O Estado de São Paulo, n. 46806, 11/12/2021. Economia p.B8

 

Incra diz que área para o garimpo representa 3,5% de assentamento

 

Exploração de ouro Megaprojeto na Amazônia

 

André Borges

 

O Incra defendeu acordo com a canadense Belo Sun que prevê a exploração de ouro em assentamento na Volta Grande do Xingu, na região da hidrelétrica de Belo Monte, no Pará. Por meio de nota enviada à reportagem, o órgão federal – cuja responsabilidade é a reforma agrária e que, pelo acerto, terá parte dos ganhos do garimpo – ressaltou que os 2.428 hectares a serem concedidos à mineradora no assentamento Ressaca representam 3,5% da área total, de 41 mil hectares.

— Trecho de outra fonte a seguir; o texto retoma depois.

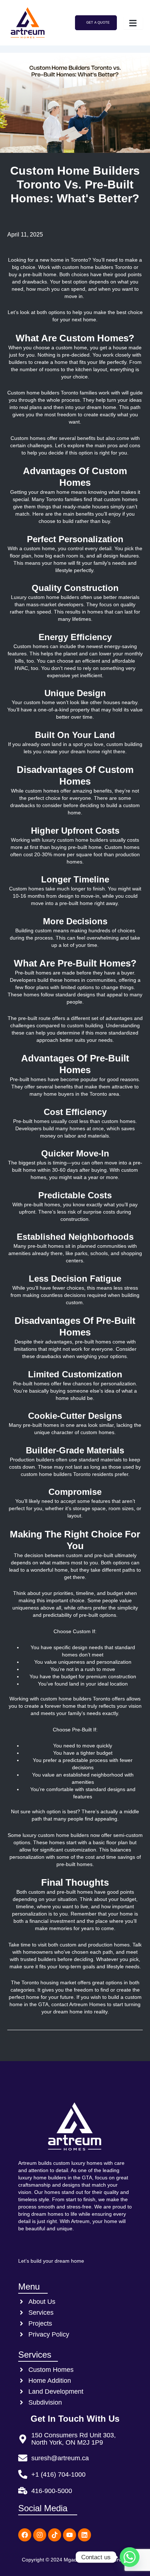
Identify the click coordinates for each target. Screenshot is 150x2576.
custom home (71, 347)
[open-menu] (133, 22)
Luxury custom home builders (45, 597)
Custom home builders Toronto (42, 393)
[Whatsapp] (129, 2557)
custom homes (42, 791)
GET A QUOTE (98, 22)
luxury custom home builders (74, 840)
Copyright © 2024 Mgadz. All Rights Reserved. (75, 2560)
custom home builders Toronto (98, 267)
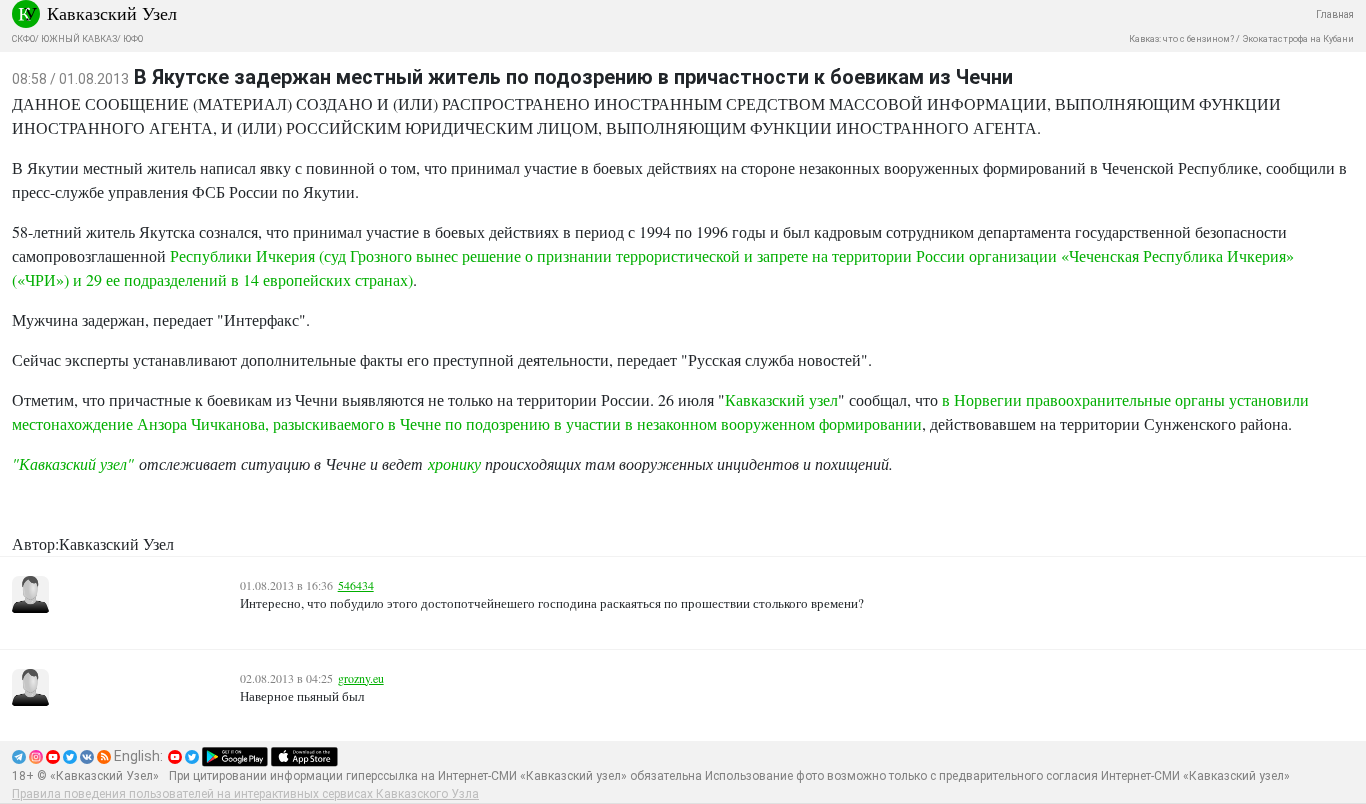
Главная (1335, 14)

O órgão, porém, não detalhou qual porcentual passaria a receber sobre a extração de ouro no local. Declarou apenas que o contrato se baseia em regras previstas no Código de Mineração e artigos que contemplam a remuneração de proprietários de terras que sejam concedidas a terceiros.

O contrato entrou no radar do Tribunal de Contas da União (TCU). O subprocurador-geral do Ministério Público junto ao TCU, Lucas Rocha Furtado, solicitou à Corte que analise o contrato entre o Incra e a mineradora.

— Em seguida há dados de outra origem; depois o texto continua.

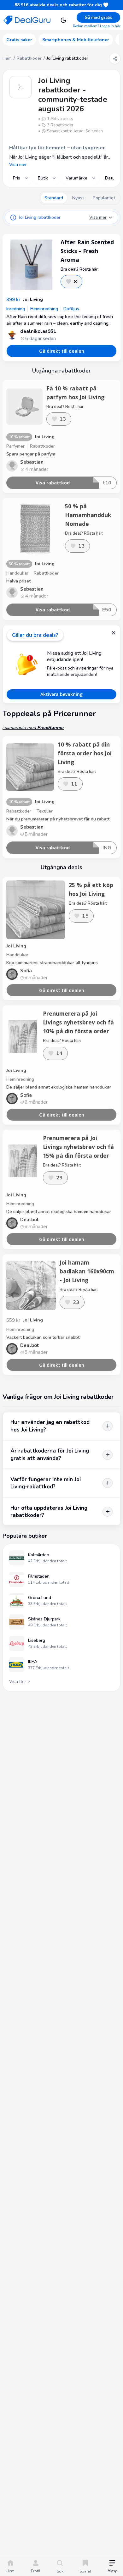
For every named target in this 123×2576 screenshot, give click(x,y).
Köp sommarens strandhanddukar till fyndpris (52, 963)
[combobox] (21, 178)
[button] (112, 2566)
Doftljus (71, 309)
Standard (53, 198)
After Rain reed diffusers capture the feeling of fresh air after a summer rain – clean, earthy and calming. (59, 320)
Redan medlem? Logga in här (96, 26)
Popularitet (104, 198)
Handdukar (17, 573)
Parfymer (15, 446)
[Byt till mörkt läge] (63, 20)
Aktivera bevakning (61, 694)
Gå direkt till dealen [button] (61, 351)
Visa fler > (19, 1682)
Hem (7, 58)
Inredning (15, 309)
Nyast (78, 198)
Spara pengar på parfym (30, 454)
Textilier (45, 811)
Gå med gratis (98, 17)
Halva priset (18, 581)
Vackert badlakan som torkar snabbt (42, 1337)
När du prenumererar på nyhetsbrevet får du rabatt (57, 819)
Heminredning (44, 309)
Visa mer (18, 165)
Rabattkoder (29, 58)
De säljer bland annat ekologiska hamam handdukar (58, 1087)
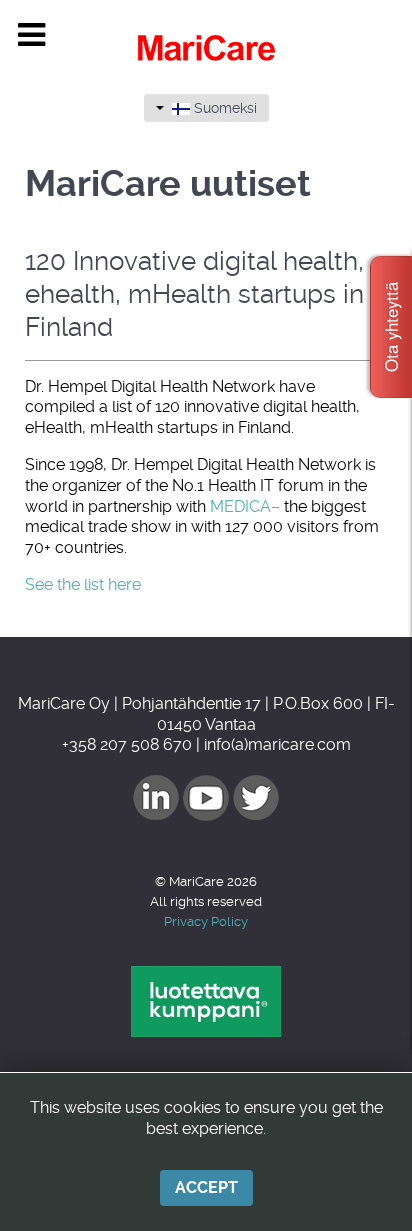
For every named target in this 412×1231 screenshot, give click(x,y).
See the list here (83, 584)
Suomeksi (223, 108)
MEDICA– (245, 506)
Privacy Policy (206, 921)
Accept (206, 1187)
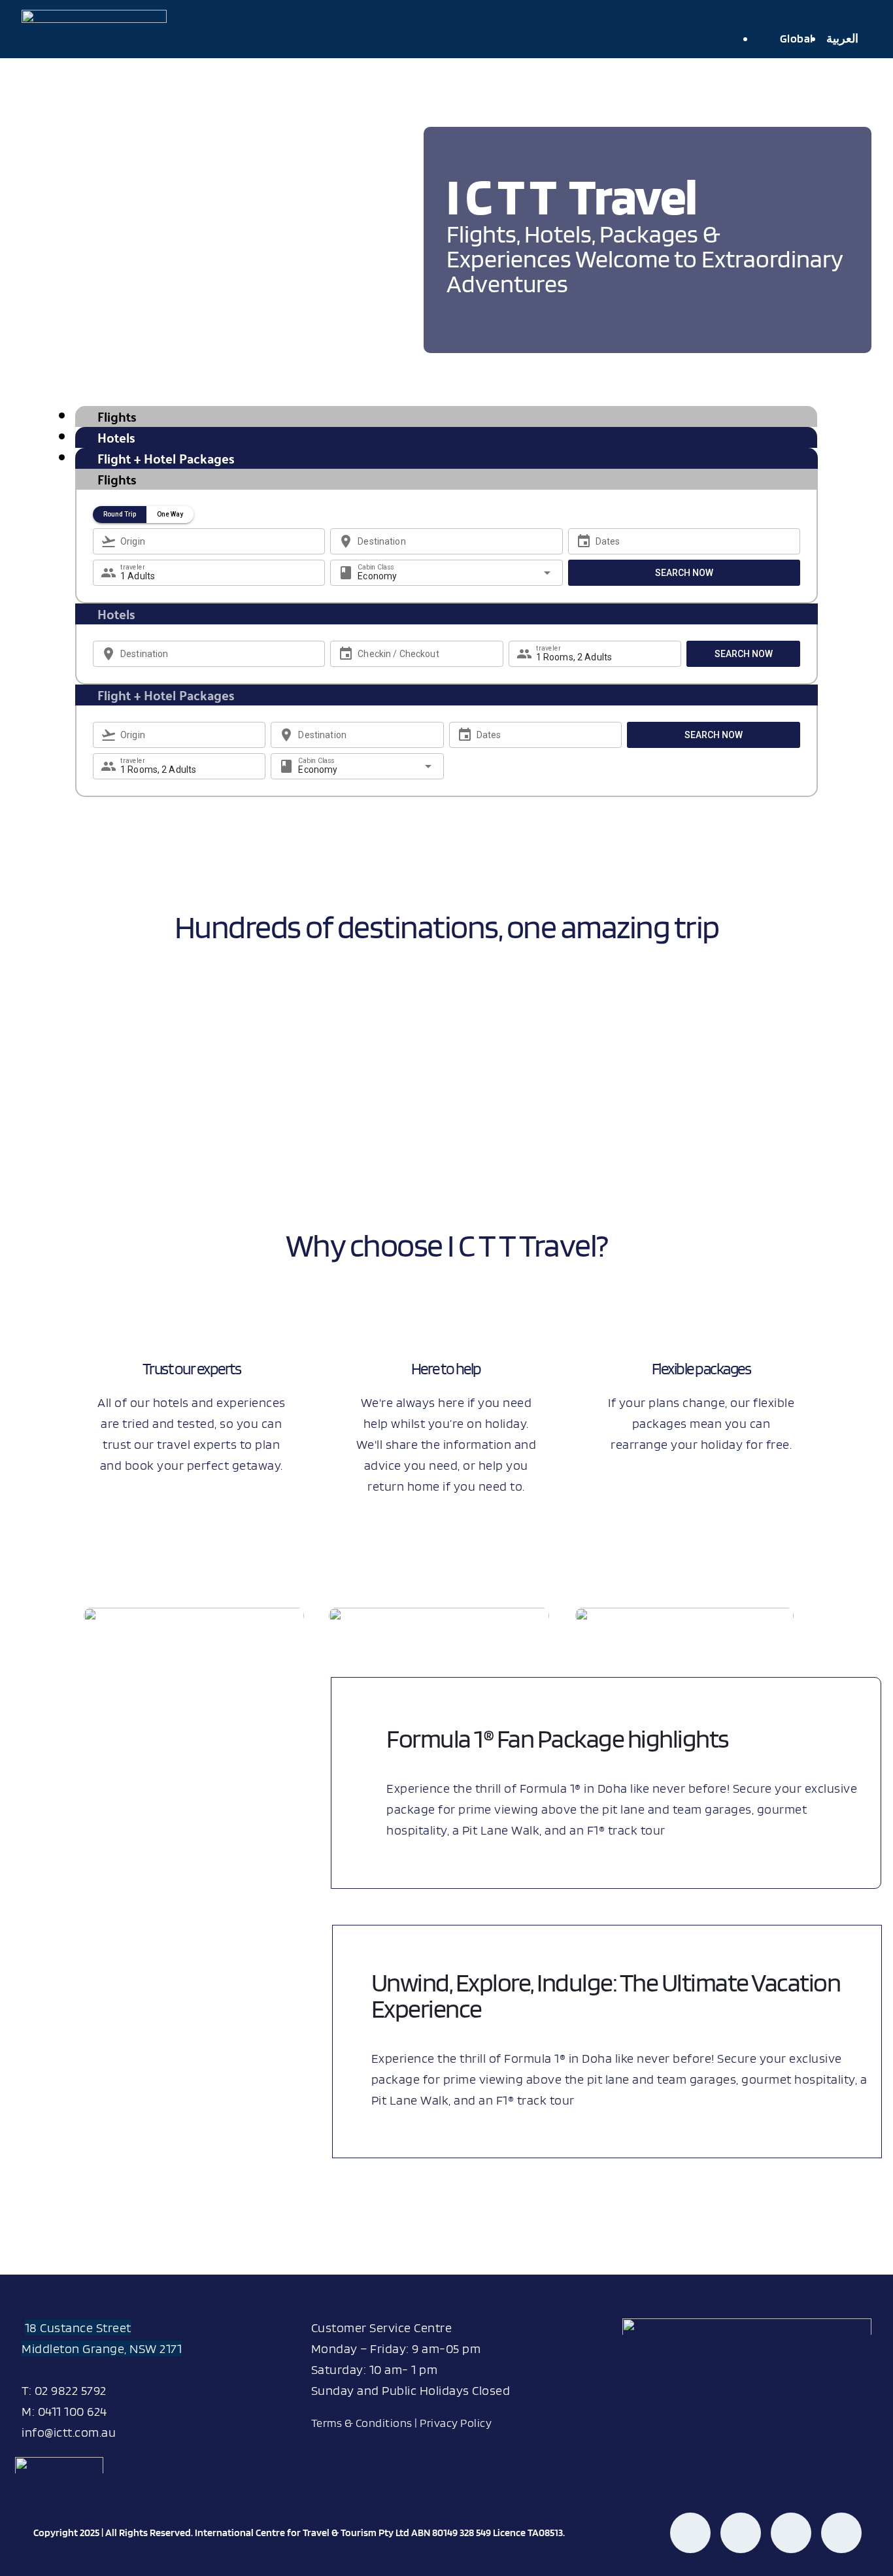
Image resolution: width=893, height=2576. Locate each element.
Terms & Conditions (362, 2423)
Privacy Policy (456, 2423)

O acordo estipula que a empresa deve recolher R$ 1,34 milhão ao Incra, cifra apurada pela Diretoria de Desenvolvimento e Consolidação de Projetos de Assentamentos, "em contraprestação pelo uso da área do imóvel pertencente ao Incra". Para chegar ao valor, foi usado o critério de composição do custo da terra, com base na Planilha de Preços Referenciais de Terras na região.

 

DESTINO DE FAMÍLIAS. O Incra afirmou que exigiu compensações pelo uso da área e que não será destacada do assentamento. "Tampouco haverá retirada de famílias, por inexistirem assentados vivendo no local diretamente afetado pelo empreendimento", disse o Incra. Na realidade, há, sim, famílias no local, conforme comprovou o pesquisador Elielson Pereira da Silva, doutor em Ciências e Desenvolvimento Socioambiental da Universidade Federal do Pará.

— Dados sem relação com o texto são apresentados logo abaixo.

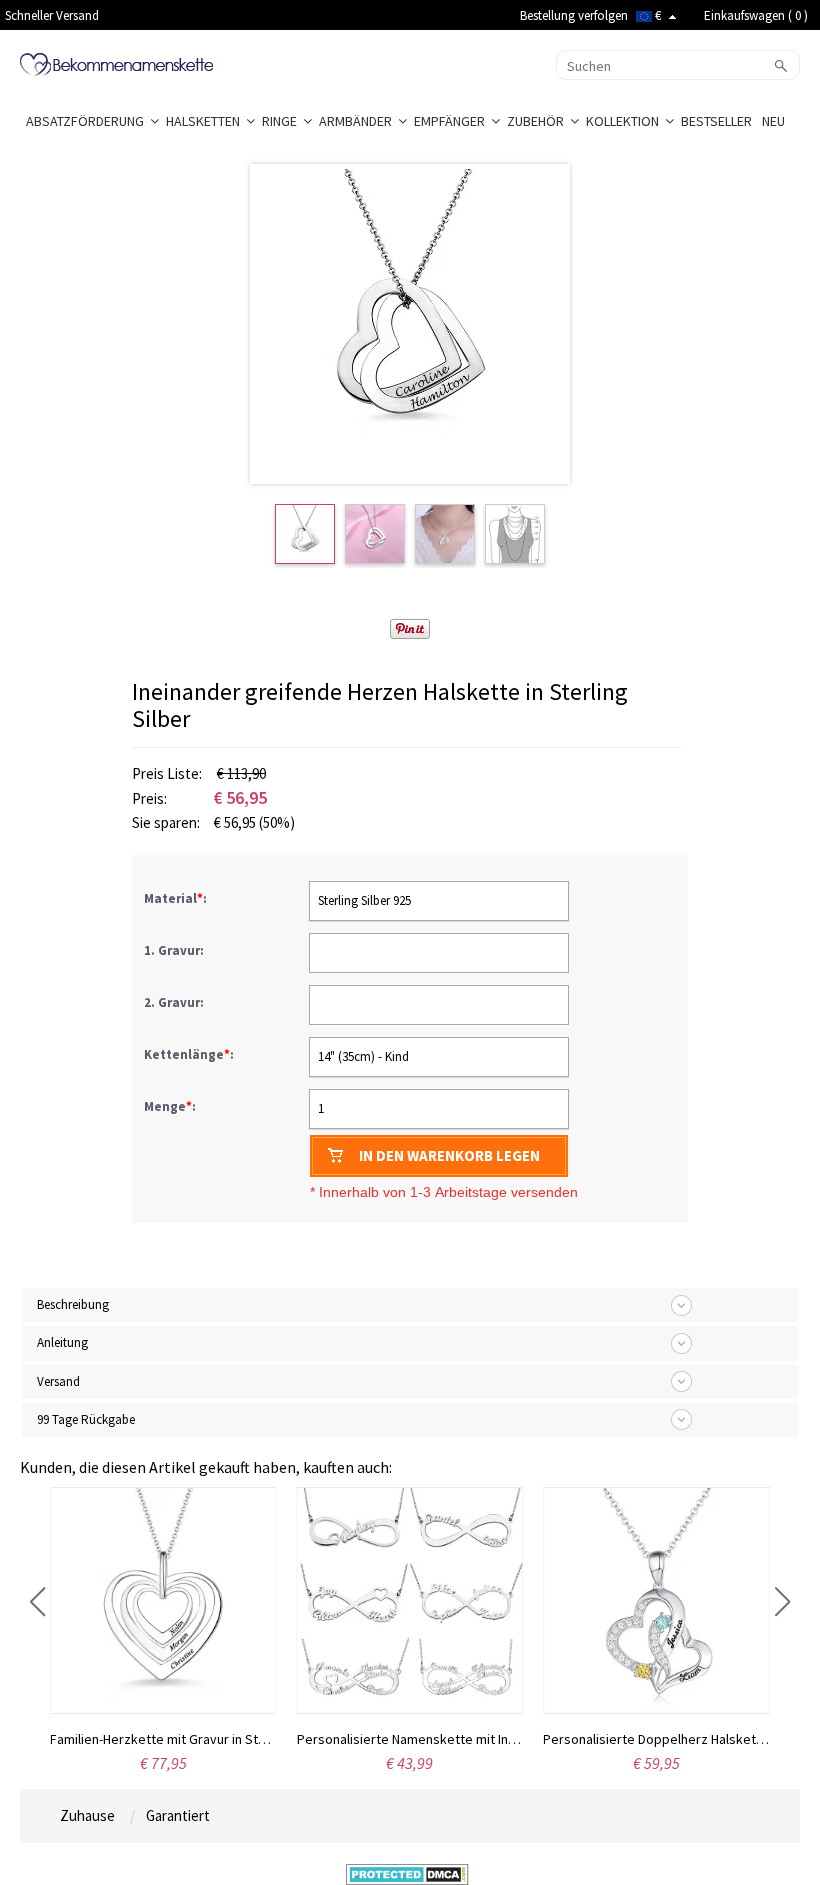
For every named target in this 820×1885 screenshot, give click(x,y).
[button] (37, 1602)
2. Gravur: (175, 1002)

Segundo o Incra, o contrato inclui "ações em benefício dos próprios moradores dos assentamentos da região, em especial do Ressaca, que tem e continuará tendo capacidade para 600 famílias, não havendo, desta forma, remoção de nenhuma delas do assentamento". Sobre receber da empresa uma fazenda, a Ricaville, com 1,89 mil hectares, a mais de 1,5 mil quilômetros, em Luciara (MT), o Incra afirmou que permitirá atender a demandas do Incra "como agente promovedor de reforma agrária em todo o território nacional".

"Além de estar previsto o pagamento de participação nos resultados ou rendas provenientes da atividade do empreendimento ao Incra (regulada por legislação específica do Código de Mineração), a Belo Sun está obrigada a fazer, sem qualquer ônus para a autarquia, o georreferenciamento e a demarcação de 3 mil quilômetros de extensão em assentamentos dentro da Gleba Ituna e/ou em glebas públicas federais contíguas", disse o órgão.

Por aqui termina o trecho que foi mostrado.